British newspapers were united in their scathing condemnation of high finance now laid low and the failure of regulatory authorities to rein in what they see as the greed-fuelled excesses of the banking sector. 

Only Hank Paulson, the man who said “no” to a Lehman Bros bailout emerges with any credit in the eyes of the leader writers — along perhaps with legendary investor Warren Buffett who in 2002 condemned the derivatives that lie behind the current crash as “financial weapons of mass destruction”.

Most papers note that markets wobbled but did not panic and they predict swift legislation to stiffen up banks’ capital requirements.

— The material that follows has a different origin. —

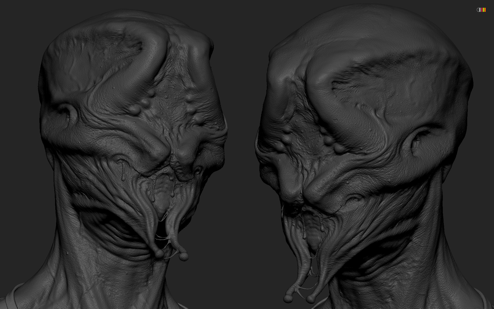Click the left ball-tip tentacle of left head
494x309 pixels.
(x=160, y=254)
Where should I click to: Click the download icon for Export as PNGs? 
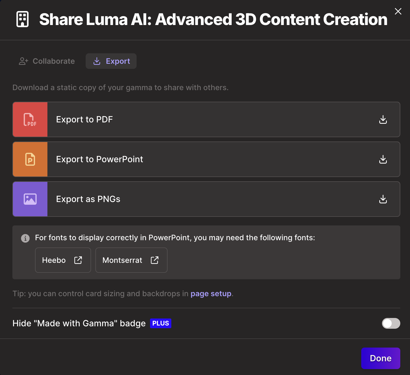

If that happens, the Financial Times said,  ”the banking system will look more like that of the 1960s — a low-risk, low-return utility business”.  

Of Paulson it says: “The Treasury’s calculated risk (in letting Lehman sink) looks better judged than those of a banking system intoxicated by bail-outs.”   

“Nightmare on Wall Street,” was the Guardian’s banner headline, noting the events of the past few days would have been relished by Karl Marx.

“Two pillars of the modern economic temple — greed and prosperity — are trembling in a manner unseen for a very long time. The weather in the money markets is now bleaker than it has been since the 1930s,” it said.

Fortunately, the Guardian notes, there is more to economic life than high finance and that the economy as a whole is not in the dire condition it fell into in the early 1980s and early 1990s.

“The urgent task for the authorities now is to stop the rot from spreading from the money men to the rest of us,” it concluded.

The mood of anger was expressed thus by the Daily Telegraph: ”These banks have lived high on the hog by lending irresponsibly through an era of unfeasibly cheap money. Now comes the reckoning — but we will all pay the price.” 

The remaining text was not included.